The biggest reason to charge ahead is that I don't want to waste a single moment of my life in denial, in deadlock, in zombie mode waiting for something I can't control change or expecting magic to happen. It goes beyond not wanting to. I simply can't, won't, would never give up precious days, weeks, months, years. And it's not that I don't have endurance for the schlep, but I can only summon that super-human power to fight for the right thing.
Referly Monthly Active Users
I bet if you showed this graph to investors many would tell you your startup is doing GRRRRRRREAT! For a blogging platform (where we'red headed next) this is awesome - for an affiliate referrals site this doesn't matter. It's all about revenue, and it wasn't climbing at a commensurate pace.
Is Your Startup a Zombie
How do you know if you startup is falling into this trap? Here are some hints:
You don't want to get out of bed in the morning
You don't want to go out in public for fear you'll have to explain what you do
You haven't hit 10% week-over-week growth on any meaningful metric (revenue, active users, etc)
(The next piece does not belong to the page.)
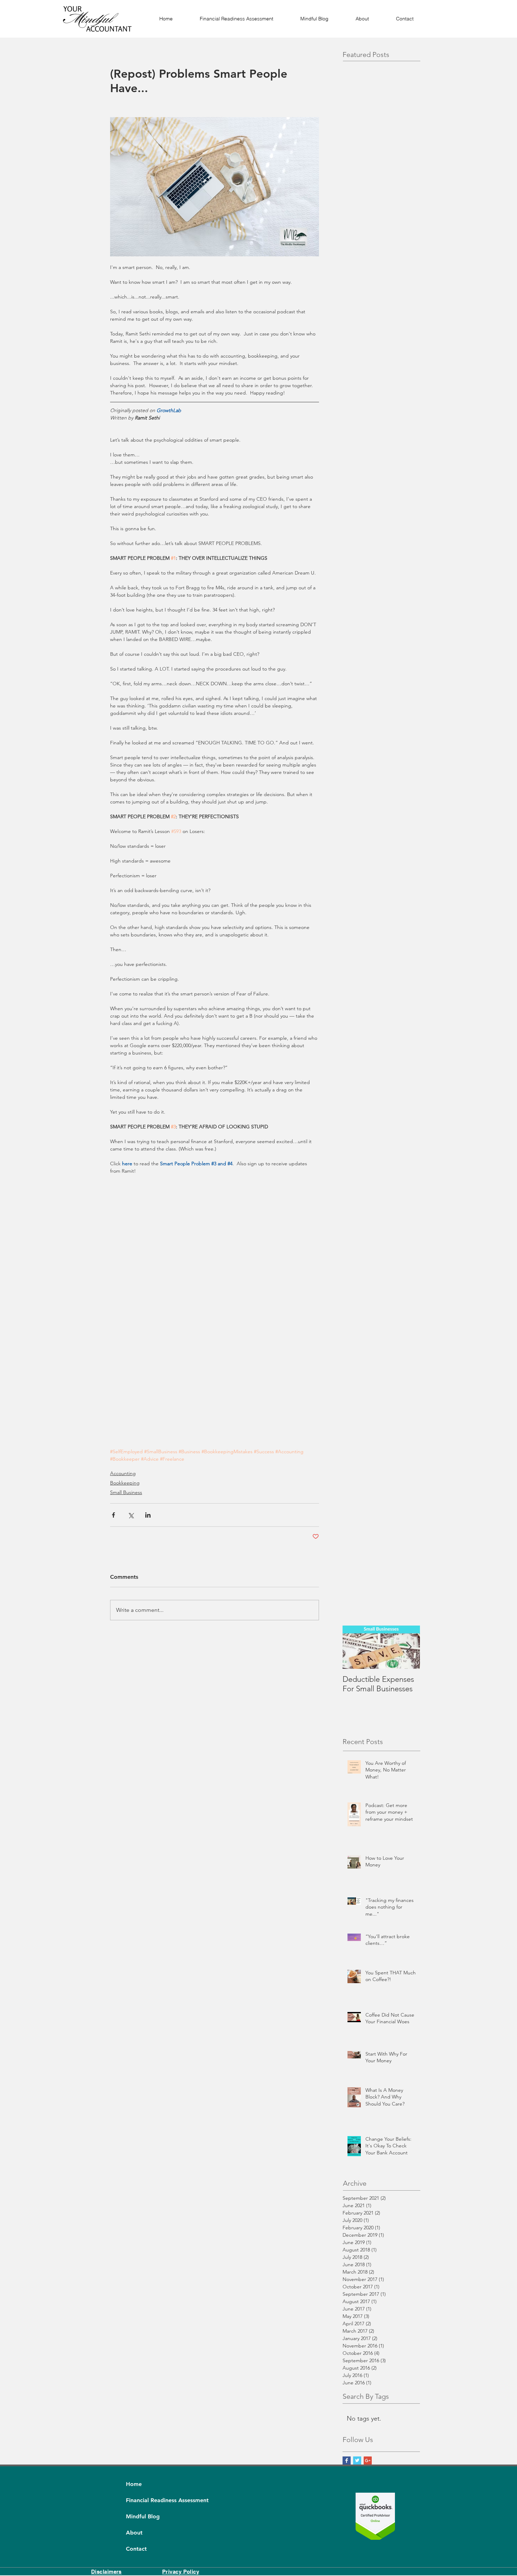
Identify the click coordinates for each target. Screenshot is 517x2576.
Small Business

You're working on the same idea after 12+ months and still haven't launched
You've launched a consumer service and have less than 2% week-over-week growth in signups
You've launched an enterprise service and have less than 2% week-over-week growth in revenue pipeline
You are the CEO and hole yourself up in the offices so you don't have to talk to employees and can read TechCrunch
You've hired consultants to figure out revenue, culture, or product in a company of less than 10 people
You're at SXSW right now reading this post and trying not to cry
Update: I'm not saying you need to hit 10% growth every week, but you should have hit it at some point like launch or some other PR event.
Turning Things Around
Does any of this sound familiar? If so, don't panic - you can fix this. The first thing you need to do is acknowledge the reality of your situation. From there, figuring out what to do next is a lot harder and a very personal and contextual decision, but you should embrace it with vigor. Don't waste single moment of your life, or the time of those on your team, to begin plotting the next step. Paralyzed? Yeah, I know that feeling. Just plow through it, there really is no other solution. Along the way you may consume dozen of beers/shots with good friends over long circular discussions they tolerate because they love you. Do that, and then get back to work.
I'm not an expert at figuring out what to do next, I mean I just changed course on an idea that took me 3 years to start and another year to prove didn't work. But whatever... the point is that no one is going to tell you that your company is a zombie. Except me. Don't waste your 20s, or 30s, or 40s being a zombie.
Worst Case Scenario
Flame out hard. That's my only backup plan, because doing the silent fail is for boring. Failing is failing - do it up right!